In seems obvious, but popular culture plays a role in how pregnancy and motherhood are presented. Jolly is in the middle of a paper about Beyoncé and the sexualization of pregnant women’s bodies. “I’m curious if gender norms that focus on how woman’s body looks might overshadow what her body can do,” said Jolly. “This growing pressure on women to be “hot” or “sexy” when they’re pregnant might seem body-positive, but is it as empowering as we think it is?”
Pregnancy and motherhood are Jolly’s research areas but it’s also her life. Jolly has five kids.
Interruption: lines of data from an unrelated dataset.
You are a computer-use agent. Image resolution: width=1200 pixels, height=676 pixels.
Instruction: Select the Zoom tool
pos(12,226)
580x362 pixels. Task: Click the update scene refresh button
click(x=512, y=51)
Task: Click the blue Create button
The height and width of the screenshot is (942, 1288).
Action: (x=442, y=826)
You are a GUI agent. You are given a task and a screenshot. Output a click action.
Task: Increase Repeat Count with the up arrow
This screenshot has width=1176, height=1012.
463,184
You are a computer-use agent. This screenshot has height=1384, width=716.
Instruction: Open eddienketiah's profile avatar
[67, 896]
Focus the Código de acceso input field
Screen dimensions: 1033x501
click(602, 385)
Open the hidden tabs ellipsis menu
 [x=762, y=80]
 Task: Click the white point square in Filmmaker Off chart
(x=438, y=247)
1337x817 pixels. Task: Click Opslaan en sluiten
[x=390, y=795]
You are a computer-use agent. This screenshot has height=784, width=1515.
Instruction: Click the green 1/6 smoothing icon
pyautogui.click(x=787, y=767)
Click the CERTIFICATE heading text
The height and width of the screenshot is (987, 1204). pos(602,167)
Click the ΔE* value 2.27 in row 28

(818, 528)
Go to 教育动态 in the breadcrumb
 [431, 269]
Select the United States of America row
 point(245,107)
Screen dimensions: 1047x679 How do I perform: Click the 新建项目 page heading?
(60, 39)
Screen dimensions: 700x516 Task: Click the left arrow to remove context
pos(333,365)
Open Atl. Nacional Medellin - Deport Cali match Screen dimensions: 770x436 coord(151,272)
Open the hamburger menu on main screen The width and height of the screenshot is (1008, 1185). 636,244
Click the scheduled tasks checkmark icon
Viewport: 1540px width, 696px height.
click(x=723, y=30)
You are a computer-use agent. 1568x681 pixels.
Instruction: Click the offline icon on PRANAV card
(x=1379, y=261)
Raising five children while building a career provided perspective. “It’s made me more aware of what’s going on for our students in terms of having to manage multiple obligations,” she said.
Jolly came to UW Tacoma in 2008 and is now an associate professor. She teaches classes in sociology, gender and pop culture. “I try to create an environment where my students and I can collectively puzzle through some of the big juicy questions that are facing society today,” she said.
Jolly enjoys her role as educator but welcomes the chance to learn from students. She mentions one project by a student about sexism in the trucking industry. “She [the student] did an amazing presentation where she discussed the wage gap and all these issues facing truckers who are women,” said Jolly. “It’s a world I knew nothing about and I was blown away.”
Pretty much everyone at some point in their life wonders how things will turn out. We worry about the future and whether we’ll reach our goals. Then something happens, say you meet a horseshoer at a bar, and your trajectory changes.